**Job A:** Rewrite part of the listing as a JSON list of strings, one string per line and blank lines left out. Begin at the line that has "Task: Click the verified blue checkmark badge" and stop after the line that has "tap(148, 71)".

Vitesse is going to challenge the loss of its professional license in court. This is the club’s last chance to prevent its demise. Does Vitesse have a chance in a lawsuit against the KNVB? Leading sports lawyers fear the worst for the Arnhem side.
Why is Vitesse not allowed to play professional football?
The KNVB’s appeals committee made it clear on Thursday: Vitesse has engaged in a “multi-year pattern of deception, circumvention, and undermining of the licensing system and a lack of transparency.” According to the committee, this pattern was “serious and persistent.” Therefore, Vitesse is permanently prohibited from playing professional football.
It is an exceptional punishment, says lawyer Maarten Schepel to NU.nl. In 2009, he was involved in Fortuna Sittard’s successful lawsuit against the KNVB, which saved the club’s professional license at the last minute. “Try to get rid of this.”
“I have never heard these words from the licensing committee or the appeals committee,” says lawyer Tim Wilms, a specialist in sports law who was involved in FC Twente’s survival battle in 2016. “It is rare for them to speak out so publicly. The KNVB will not do that lightly.”
Only the court can now save Vitesse from ruin. The summary proceedings are scheduled for Thursday at 1:30 PM at the Utrecht court. A court spokesperson expects the verdict before the Keuken Kampioen Divisie season starts a day later.
What will the judge look at?
According to lawyers Schepel and Wilms, the judge will not retry Vitesse’s entire case and take the KNVB’s place. “The judge only looks at whether the KNVB has reached a decision within reason and not whether he or she agrees with it,” says Wilms.
Schepel also believes that the judge will be reserved. “The judge will only overturn the KNVB’s decisions if the rules have not been properly applied or if he or she finds the decision extremely unreasonable.”
That was also the starting point when Schepel fought the end of the Fortuna Sittard football club in court sixteen years ago. At the time, Fortuna was struggling with major financial problems and had not submitted a balanced budget to the KNVB on time.
“I approached it from two sides. I tried to show that Fortuna eventually had everything in order. That encourages the judge to undermine the KNVB’s decision, otherwise you are still a rotten apple. In addition, I went looking with a magnifying glass to see if everything was played according to the rules of the game.”
Schepel cited five errors by the KNVB in the procedure against Fortuna. “If the judge finds one or two points that are serious enough to undermine the appeals committee’s ruling, that may be enough.” Fortuna won, partly because the KNVB’s appeals committee consisted of three instead of five people at the time.
Does Vitesse have everything in order?

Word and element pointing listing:

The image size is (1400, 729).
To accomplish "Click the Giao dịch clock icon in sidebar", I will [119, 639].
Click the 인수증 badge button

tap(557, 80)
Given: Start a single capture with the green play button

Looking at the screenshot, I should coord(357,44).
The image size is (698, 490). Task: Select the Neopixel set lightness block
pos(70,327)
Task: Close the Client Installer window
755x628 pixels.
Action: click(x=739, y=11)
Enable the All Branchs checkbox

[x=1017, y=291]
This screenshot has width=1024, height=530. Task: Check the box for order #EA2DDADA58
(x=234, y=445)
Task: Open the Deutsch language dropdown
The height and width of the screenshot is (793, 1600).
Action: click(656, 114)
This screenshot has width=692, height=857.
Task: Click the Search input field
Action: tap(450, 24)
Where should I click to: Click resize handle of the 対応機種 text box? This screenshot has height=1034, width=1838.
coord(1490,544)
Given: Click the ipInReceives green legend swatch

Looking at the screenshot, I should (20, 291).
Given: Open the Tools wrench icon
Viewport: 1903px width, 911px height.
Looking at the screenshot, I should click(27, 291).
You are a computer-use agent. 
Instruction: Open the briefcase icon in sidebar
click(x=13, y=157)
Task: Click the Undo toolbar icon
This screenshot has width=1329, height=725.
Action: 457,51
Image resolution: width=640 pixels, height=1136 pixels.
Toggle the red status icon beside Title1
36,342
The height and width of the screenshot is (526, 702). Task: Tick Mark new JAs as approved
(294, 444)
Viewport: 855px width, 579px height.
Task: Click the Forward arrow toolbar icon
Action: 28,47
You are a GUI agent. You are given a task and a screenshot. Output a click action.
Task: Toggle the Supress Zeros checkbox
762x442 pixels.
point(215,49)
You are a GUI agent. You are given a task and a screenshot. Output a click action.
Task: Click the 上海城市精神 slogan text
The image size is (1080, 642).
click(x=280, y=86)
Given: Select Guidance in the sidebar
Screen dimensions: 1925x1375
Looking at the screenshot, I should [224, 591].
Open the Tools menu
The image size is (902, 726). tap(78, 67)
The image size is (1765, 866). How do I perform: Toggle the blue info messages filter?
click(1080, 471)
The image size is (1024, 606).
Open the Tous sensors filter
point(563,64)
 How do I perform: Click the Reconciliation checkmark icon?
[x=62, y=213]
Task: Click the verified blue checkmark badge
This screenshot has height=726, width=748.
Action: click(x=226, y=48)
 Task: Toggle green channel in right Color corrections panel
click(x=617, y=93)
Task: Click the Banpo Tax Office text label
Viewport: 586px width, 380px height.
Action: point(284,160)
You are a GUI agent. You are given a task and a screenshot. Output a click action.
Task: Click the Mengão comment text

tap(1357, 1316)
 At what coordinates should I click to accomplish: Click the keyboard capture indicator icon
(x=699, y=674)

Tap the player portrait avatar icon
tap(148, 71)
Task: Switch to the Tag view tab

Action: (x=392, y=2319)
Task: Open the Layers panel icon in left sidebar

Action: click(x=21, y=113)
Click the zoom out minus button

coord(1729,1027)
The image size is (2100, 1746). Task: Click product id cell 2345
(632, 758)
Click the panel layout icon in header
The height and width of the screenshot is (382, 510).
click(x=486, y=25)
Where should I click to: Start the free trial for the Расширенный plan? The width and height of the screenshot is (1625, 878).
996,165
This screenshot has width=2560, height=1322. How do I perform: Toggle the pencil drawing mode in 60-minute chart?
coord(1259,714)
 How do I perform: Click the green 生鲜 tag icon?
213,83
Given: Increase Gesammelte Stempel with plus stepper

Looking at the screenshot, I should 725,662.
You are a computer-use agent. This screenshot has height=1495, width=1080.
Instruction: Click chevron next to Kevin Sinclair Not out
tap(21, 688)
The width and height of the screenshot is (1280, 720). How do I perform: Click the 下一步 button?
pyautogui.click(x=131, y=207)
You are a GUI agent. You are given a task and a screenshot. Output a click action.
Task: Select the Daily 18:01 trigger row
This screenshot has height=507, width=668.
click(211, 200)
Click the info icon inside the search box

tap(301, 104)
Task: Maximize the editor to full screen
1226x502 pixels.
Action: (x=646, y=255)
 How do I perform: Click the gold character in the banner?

**Job B:** Extend the article on Vitesse's fight over its professional license from where it stops.

**Answer A:**
[
  "Task: Click the verified blue checkmark badge",
  "This screenshot has height=726, width=748.",
  "Action: click(x=226, y=48)",
  " Task: Toggle green channel in right Color corrections panel",
  "click(x=617, y=93)",
  "Task: Click the Banpo Tax Office text label",
  "Viewport: 586px width, 380px height.",
  "Action: point(284,160)",
  "You are a GUI agent. You are given a task and a screenshot. Output a click action.",
  "Task: Click the Mengão comment text",
  "tap(1357, 1316)",
  " At what coordinates should I click to accomplish: Click the keyboard capture indicator icon",
  "(x=699, y=674)",
  "Tap the player portrait avatar icon",
  "tap(148, 71)"
]

**Answer B:**
That is the big question. A group of regional investors came up with a radical rescue plan last month. The financiers wanted to take over all Vitesse shares and said they would guarantee the deficit of 2.5 million euros in this season’s budget.
As a result, Vitesse has a balanced budget, which is an important condition for playing professional football. The investors have also pledged to hire directors who are “completely independent” and have “no financial involvement” within Vitesse.
Yet Vitesse seems to be mainly judged on the past. “You are not going to make up for that past, so that is no longer solvable,” says lawyer Schepel. “With new directors, you can say that things went terribly wrong in the past, but that you now have everything in order.”
The new financiers have already made mistakes in the eyes of the KNVB’s appeals committee. They did not provide all the required information and have not been subjected to a thorough investigation, something Vitesse had promised, the ruling states.
The key question: does Vitesse have a chance in the lawsuit?
Vitesse has been given a lot of time and space by the KNVB to make a new start. According to the experts, it does not help in the courtroom. Vitesse was made clear by the licensing committee and the KNVB’s appeals committee in the spring of 2024 that the club only had one chance left.
And so Vitesse will mainly have to draw hope from procedural errors by the KNVB, Schepel thinks. “It is difficult to say whether Vitesse can get back on its feet, but I do get the idea that they have made a very big mess of it.”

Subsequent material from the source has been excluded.